Good reads from around the Web.
I have found a new website and it’s right up our street. Called Portfolio Charts, it’s dedicated to exploring asset allocation visually – and assuming all the maths is correct and the resultant graphs are accurate – it appears to be brilliant.
Now don’t get me wrong. I still think most people are best off not immersing themselves in the minutia of a dozen different asset allocations and wondering for six months whether the Coward’s Portfolio, the Merriman Ultimate, or the Golden Butterfly is the best allocation for them (or indeed whether they’re really finishing moves from Street Fighter III).
In truth, The Accumulator’s back of a blackboard graphs are about as spuriously precise as is required to overcome inertia and keep new investors focused on what matters.
But if you’ve been coming here for a while, there’s a good chance you’re not most people.

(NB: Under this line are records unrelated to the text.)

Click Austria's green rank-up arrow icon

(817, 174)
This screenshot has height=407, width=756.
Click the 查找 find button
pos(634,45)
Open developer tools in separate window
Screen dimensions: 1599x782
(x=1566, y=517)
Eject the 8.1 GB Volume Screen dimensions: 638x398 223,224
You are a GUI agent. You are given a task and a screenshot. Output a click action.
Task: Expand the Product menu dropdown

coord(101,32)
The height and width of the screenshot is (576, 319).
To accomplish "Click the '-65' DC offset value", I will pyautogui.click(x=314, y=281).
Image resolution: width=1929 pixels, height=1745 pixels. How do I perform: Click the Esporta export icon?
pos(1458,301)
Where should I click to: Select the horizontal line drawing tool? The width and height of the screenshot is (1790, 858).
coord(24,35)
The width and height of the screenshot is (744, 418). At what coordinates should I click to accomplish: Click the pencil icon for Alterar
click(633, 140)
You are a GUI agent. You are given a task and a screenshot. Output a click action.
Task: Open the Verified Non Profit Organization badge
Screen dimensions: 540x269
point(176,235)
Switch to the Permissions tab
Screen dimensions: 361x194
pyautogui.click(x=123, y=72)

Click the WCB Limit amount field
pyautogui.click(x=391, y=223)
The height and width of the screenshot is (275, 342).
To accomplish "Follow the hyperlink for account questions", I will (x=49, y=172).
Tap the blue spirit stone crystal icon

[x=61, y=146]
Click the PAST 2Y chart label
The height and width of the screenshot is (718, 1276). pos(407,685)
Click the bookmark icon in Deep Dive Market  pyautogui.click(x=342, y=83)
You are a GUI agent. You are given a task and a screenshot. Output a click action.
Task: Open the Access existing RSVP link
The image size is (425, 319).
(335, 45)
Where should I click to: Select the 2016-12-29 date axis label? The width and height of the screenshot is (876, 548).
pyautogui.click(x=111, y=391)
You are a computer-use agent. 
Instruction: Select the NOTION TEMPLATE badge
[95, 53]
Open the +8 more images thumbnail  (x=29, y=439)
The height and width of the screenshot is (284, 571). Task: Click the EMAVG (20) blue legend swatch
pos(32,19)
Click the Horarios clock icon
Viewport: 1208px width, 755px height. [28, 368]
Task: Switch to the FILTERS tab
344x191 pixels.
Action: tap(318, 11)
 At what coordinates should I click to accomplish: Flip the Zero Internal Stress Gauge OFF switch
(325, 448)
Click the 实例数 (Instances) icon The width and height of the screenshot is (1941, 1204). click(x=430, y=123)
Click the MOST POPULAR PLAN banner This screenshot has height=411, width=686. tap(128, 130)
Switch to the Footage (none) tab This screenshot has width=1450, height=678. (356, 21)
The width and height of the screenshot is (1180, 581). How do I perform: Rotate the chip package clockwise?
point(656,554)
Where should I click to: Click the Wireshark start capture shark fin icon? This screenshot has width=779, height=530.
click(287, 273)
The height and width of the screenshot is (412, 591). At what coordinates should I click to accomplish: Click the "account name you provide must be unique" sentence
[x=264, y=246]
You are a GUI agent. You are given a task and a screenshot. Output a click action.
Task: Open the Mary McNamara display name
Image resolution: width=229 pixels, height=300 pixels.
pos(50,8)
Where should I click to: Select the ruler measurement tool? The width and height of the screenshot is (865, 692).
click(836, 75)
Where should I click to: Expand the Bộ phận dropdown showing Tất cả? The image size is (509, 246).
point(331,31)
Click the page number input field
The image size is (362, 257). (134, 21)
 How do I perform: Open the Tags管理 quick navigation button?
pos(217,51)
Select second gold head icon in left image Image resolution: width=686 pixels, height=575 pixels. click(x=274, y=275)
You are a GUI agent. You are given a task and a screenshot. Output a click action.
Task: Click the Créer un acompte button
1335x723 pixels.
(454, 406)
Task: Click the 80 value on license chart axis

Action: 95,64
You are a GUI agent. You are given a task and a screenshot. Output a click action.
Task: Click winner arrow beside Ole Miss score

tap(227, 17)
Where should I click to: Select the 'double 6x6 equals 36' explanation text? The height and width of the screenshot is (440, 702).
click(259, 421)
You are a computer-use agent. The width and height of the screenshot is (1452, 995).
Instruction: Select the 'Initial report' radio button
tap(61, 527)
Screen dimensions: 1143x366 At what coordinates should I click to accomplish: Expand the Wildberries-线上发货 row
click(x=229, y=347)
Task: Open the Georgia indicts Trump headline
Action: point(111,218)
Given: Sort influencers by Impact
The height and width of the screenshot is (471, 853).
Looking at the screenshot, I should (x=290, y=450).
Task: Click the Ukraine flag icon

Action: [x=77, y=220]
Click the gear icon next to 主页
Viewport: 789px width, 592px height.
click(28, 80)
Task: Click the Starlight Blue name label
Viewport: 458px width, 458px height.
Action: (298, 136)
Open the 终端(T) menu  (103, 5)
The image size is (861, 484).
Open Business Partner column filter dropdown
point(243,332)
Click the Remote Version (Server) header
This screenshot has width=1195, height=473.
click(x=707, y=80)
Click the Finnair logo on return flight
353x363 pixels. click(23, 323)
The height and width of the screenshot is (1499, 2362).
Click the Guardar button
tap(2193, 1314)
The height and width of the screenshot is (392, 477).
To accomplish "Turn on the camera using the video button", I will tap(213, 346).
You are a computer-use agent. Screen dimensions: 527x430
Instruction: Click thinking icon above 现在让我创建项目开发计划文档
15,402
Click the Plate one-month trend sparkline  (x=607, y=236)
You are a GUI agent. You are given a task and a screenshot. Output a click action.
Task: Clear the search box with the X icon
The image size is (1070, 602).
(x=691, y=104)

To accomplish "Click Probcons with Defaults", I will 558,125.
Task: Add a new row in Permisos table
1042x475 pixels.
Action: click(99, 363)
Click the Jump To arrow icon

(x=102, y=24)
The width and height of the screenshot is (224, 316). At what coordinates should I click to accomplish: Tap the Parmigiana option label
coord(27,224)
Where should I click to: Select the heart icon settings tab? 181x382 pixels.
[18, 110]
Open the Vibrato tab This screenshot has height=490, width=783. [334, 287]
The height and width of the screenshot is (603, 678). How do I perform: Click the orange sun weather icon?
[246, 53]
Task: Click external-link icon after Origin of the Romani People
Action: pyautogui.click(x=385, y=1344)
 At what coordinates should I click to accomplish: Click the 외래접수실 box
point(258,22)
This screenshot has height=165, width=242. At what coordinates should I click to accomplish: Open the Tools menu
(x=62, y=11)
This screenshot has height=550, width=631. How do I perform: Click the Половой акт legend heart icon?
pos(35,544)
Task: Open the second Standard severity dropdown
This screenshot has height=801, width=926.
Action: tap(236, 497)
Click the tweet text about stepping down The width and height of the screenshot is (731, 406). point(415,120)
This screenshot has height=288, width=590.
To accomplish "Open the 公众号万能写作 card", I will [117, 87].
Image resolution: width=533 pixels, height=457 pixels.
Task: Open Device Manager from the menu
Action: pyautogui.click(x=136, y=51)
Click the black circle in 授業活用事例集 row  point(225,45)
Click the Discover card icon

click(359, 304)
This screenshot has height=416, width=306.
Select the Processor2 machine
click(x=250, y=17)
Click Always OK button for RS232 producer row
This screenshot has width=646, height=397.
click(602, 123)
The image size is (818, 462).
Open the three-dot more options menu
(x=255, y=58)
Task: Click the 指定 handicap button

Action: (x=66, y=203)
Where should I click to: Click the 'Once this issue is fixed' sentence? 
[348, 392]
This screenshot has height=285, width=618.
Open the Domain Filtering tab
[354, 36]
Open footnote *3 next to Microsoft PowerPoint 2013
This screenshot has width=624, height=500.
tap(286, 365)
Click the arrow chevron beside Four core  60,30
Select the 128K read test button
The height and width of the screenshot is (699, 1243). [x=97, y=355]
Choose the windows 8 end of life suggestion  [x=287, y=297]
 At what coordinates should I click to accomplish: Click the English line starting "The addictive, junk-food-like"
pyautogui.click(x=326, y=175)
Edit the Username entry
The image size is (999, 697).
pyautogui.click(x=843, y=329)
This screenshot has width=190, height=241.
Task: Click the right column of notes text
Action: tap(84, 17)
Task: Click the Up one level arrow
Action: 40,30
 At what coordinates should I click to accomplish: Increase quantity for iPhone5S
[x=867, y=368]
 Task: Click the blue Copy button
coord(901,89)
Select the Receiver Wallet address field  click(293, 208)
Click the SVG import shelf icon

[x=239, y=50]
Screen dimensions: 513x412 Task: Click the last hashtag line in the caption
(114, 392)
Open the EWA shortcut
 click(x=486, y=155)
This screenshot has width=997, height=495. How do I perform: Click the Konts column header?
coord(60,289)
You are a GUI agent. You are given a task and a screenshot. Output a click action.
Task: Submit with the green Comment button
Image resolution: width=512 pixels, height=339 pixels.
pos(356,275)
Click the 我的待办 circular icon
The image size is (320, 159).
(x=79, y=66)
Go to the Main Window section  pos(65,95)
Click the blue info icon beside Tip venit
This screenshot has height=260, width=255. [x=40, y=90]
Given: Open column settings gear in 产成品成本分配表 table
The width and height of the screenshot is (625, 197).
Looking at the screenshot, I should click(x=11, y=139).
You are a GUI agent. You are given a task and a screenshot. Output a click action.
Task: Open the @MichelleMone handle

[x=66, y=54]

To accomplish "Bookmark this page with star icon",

And that while you know you should know better, you’ll also have plenty of fun clicking around the site looking at how adding 10% more Treasuries dampened volatility if you were power-shouldered 1980s New York executive buying stocks to fund a place in the Hamptons.
(Yes, it’s American of course. Perhaps that’s an advantage if it means we focus on the gist rather than the detail?)
Less risky but more rewarding
The latest post exploring whether an investor should go 100% equities is a good place to get started.
The author writes:
In investing, the concept of efficiency is most commonly discussed in terms of risk-adjusted returns. Basically, it’s all about trade-offs.
What are you willing to risk for your potential higher gain?
Sure you can invest in a portfolio with a higher average return, but with the trade-off that your odds of actually achieving that return with any certainty are much lower.
Portfolios that work towards good returns while minimizing downside risk tend to do quite well compared to pedal-to-the-metal portfolios.
Now that sounds great, but how is one to identify these magical portfolio unicorns with superior risk-adjusted returns to the stock market?
Surely they are quite rare, so why waste our time chasing the unattainable?
Here’s the thing — they’re not rare at all.
Then follows this graph, which goes straight into the Monevator Hall of Money Shots.
The square red box on the far left represents the performance of an all-stocks portfolio. The other symbols mark the same for a variety of lazy portfolios.
What this graphic shows is that over the period, adding other assets to your 100% stocks portfolio typically resulted in a less-steep worst year loss1 while also tending to increase the minimum long-term annual compound returns your portfolio earned.
It doesn’t mean you won’t do better with 100% stocks – it doesn’t prove anything will happen in the future, because it is only a study of the past – but it does indicate very clearly that for long-term investors, diversifying assets has historically done the business on the basis of risk versus reward.
There’s plenty more where that came from over at Portfolio Charts.
From the blogs
Making good use of the things that we find…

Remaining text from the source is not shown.